How can I get my child to eat balanced meals?
This question comes to many parents in the supermarket, at night in front of the refrigerator… Some children seem like “picky eaters” and sometimes parents wonder if their children’s eating habits are alright. Here I am going to talk about five cases friends of mine have talked to me about getting their children to eat healthy balanced meals and I hope they will be helpful to you.
Anna: 7 years old, is not hungry for breakfast
Anna is like many children. Still it is hard to let kids leave the house on an empty stomach. It is the first and most important meal of the day because it recharges kids batteries and gives them the energy to be alert in class. Try to lead by example by eating breakfast together and reserving breakfast as a special time between parent and child to talk. You can also prepare a breakfast table with options to make breakfast more tempting and vary breakfast choices regularly.
Mike: 6 years old, loves cookies! It is normal that he is hungry at snack time, but can he eat cookies every day? If yes, how many and when?
Snack time is a small meal. It is also a break after a busy day when a child can relax and recharge. Pay attention to what your child is doing at snack time. It is better if your child does not snack in front of the television but pays attention to what he is eating, in the calm, taking time to tell you about his day. Cookies are not terrible for children and some cookies are better than others. Try serving 2 or 3 cookies and a glass of milk and some fruit. To change things up you could try a French snack of squares of dark or milk chocolate in a small hunk of French bread. Very yummy! Or the French yogurt cake (also great to make together). And finally, be careful that your children do not snack too late because this could ruin their appetite for dinner.
Arthur: 10 years old, plays lots of sports. Does he need to eat more?
When your child is physically active it does not change his appetite very much and he still needs to eat balanced meals. Don’t forget to encourage eating a balanced breakfast with dairy, fruit, whole grains and water. For the meal before sports time try preparing carbs like pasta, rice or potatoes (but not just before sports practice because this could disrupt digestion). To keep hydrated before, during and after sports practice, have him bring a bottle of water. If when he comes home from sports practice he is very hungry and eats a little more than other days, don’t worry, he burnt the calories at practice.

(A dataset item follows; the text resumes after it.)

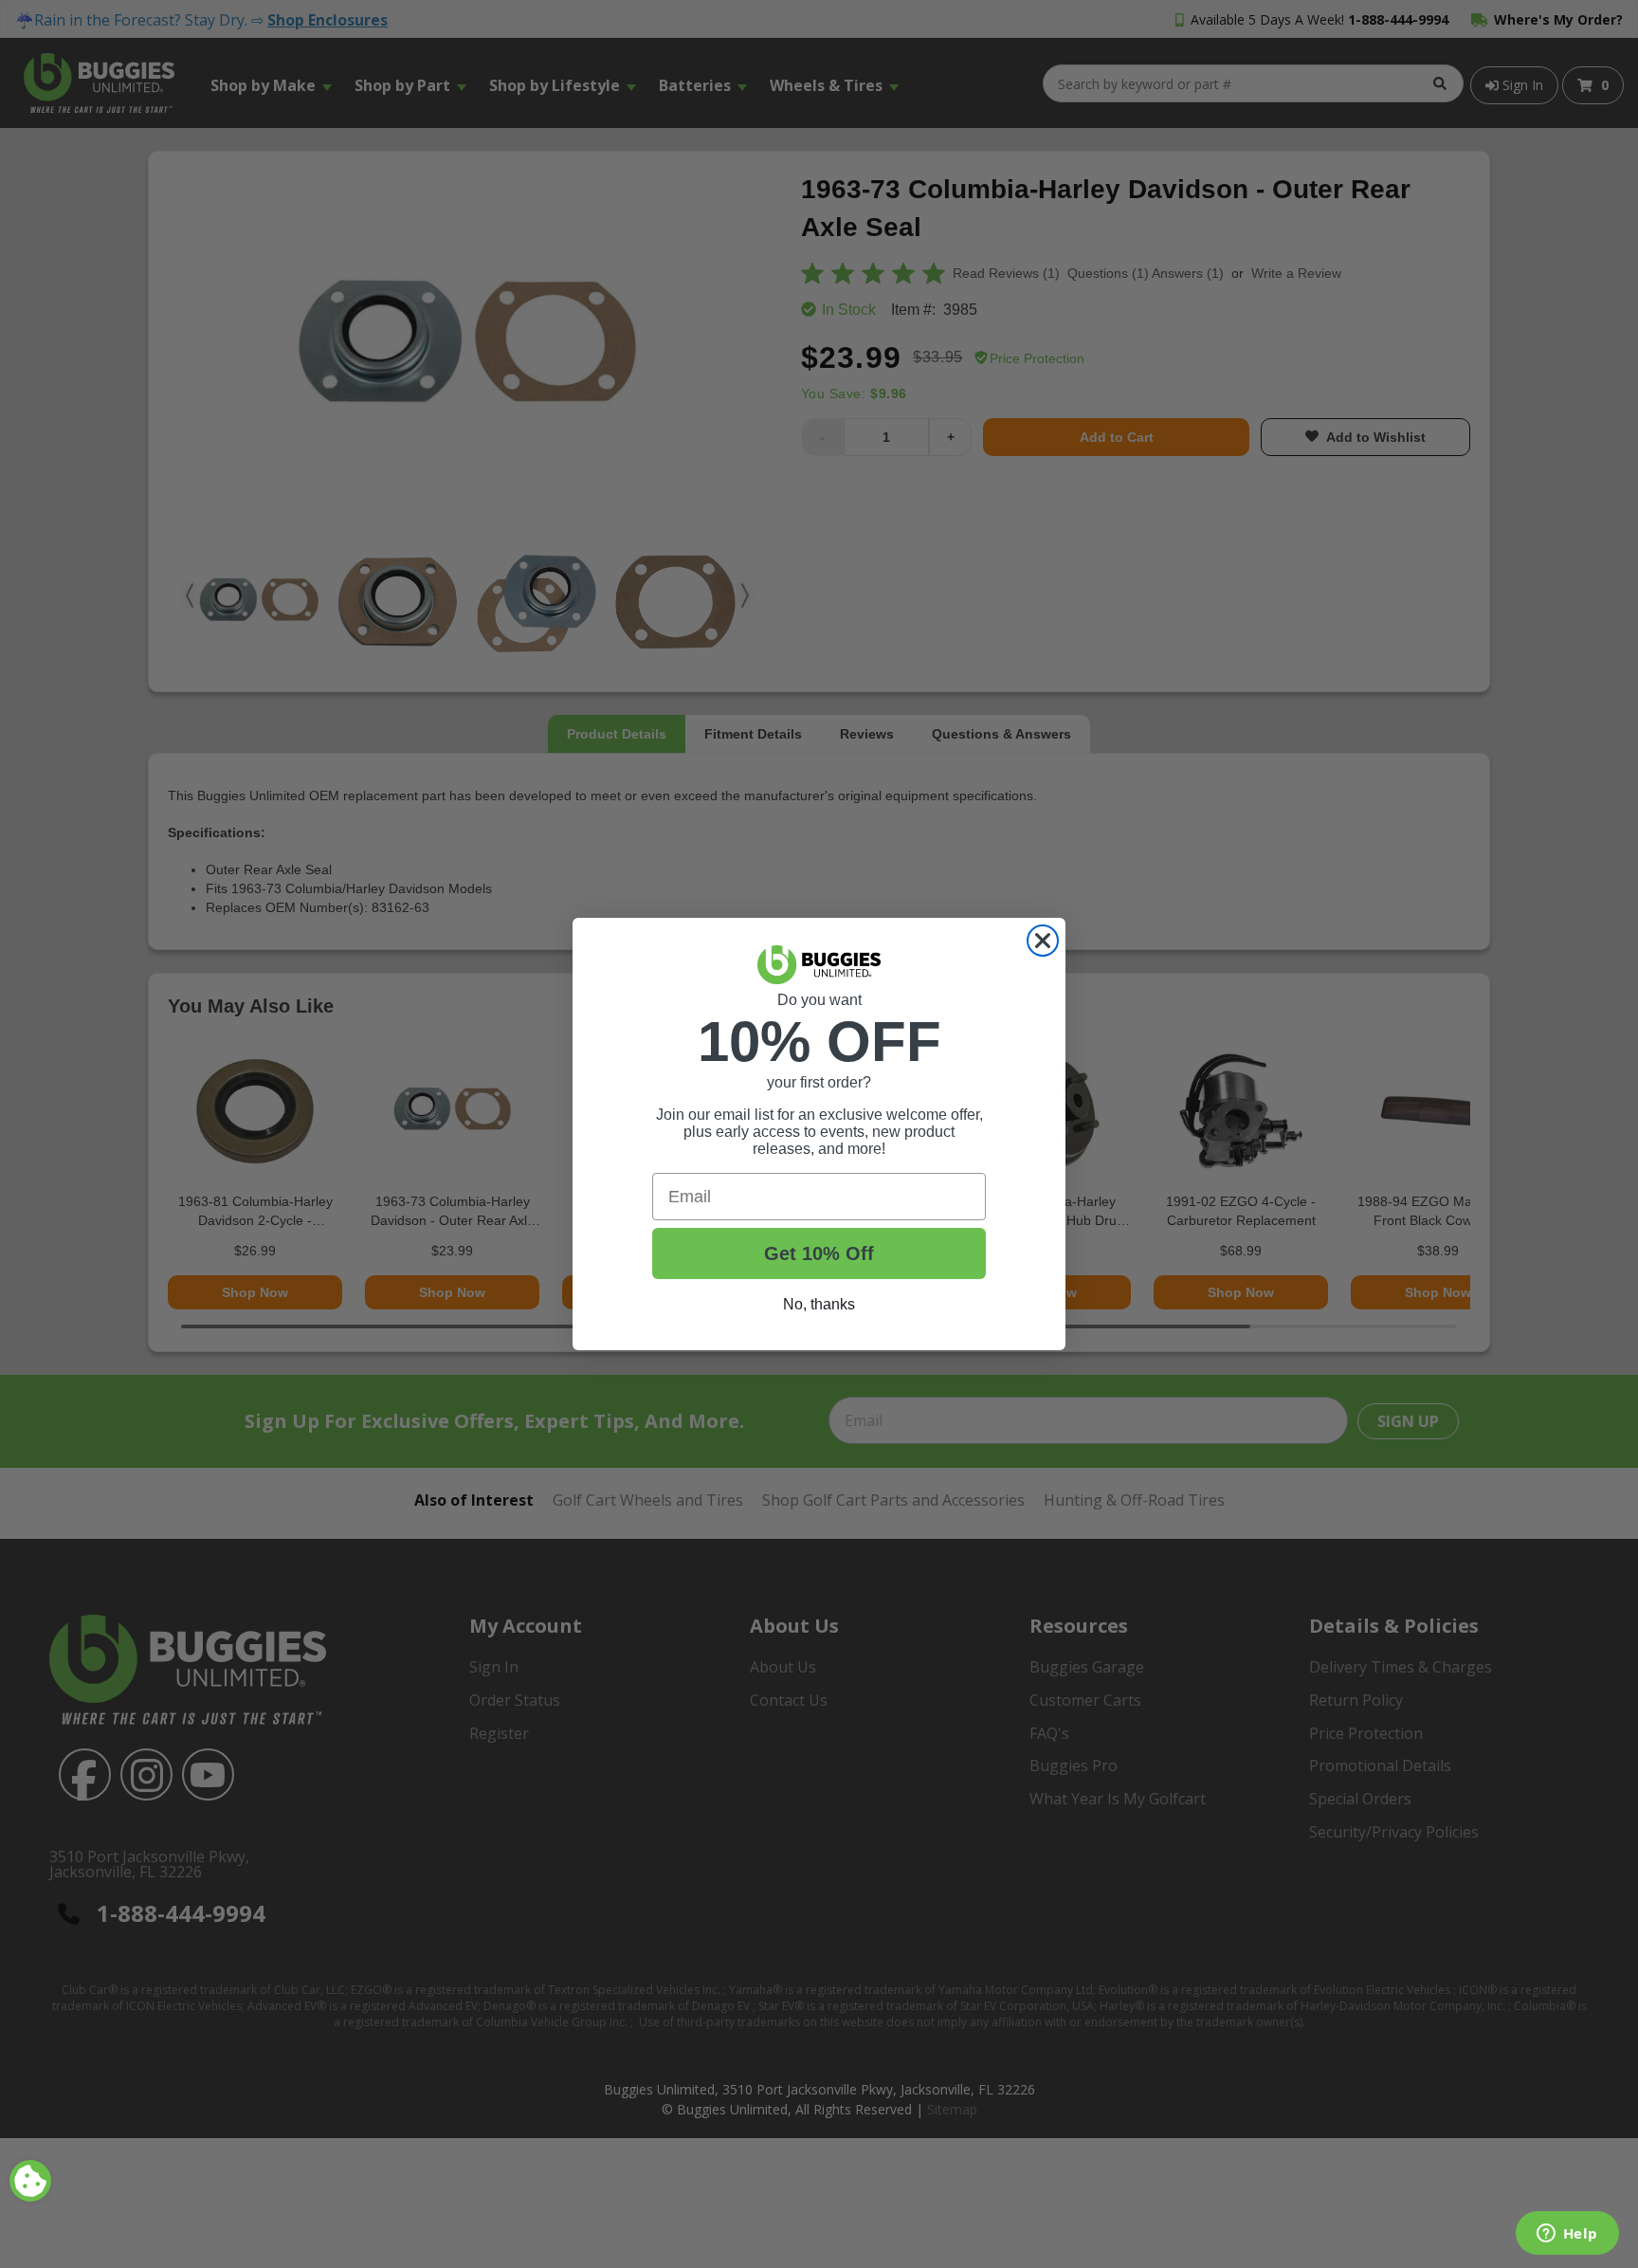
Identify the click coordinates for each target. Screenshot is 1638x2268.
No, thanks (819, 1304)
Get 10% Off (819, 1253)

mym [CC-BY-SA-2.0 (http://creativecommons.org/licenses/by-sa/2.0)], via Wikimedia Commons
Thomas: 6 years old, does not want to eat vegetables.
Don’t worry, this is normal. Vegetables can be an acquired taste that children develop over time with age and repeated tastings. The key to eating healthy and balanced meals is not to label foods as off limits nor to force foods either. To keep children from refusing to try healthy foods, don’t force them! Suggest that he tries them over time. For example, you can associate vegetables with foods that he likes, such as pizzas, vegetables in sauces on pasta or in omelets or quiches. You can also make shapes with vegetables to make them more interesting. You can also introduce vegetables by planting a vegetable garden together or cook vegetables together. If it is him who made it, he will be proud and will probably try what he made.
Madison: 9 years old, eats better when she chooses what to eat… is that good?
Why not, if it makes her happy. If she wants to eat a piece of pizza, this is fine. Just propose a small salad of shredded carrots as an appetizer while the pizza bakes and some fruit for dessert. And if she asks for this too often, try introducing a special day of the week where it is Madison’s day to pick out dinner!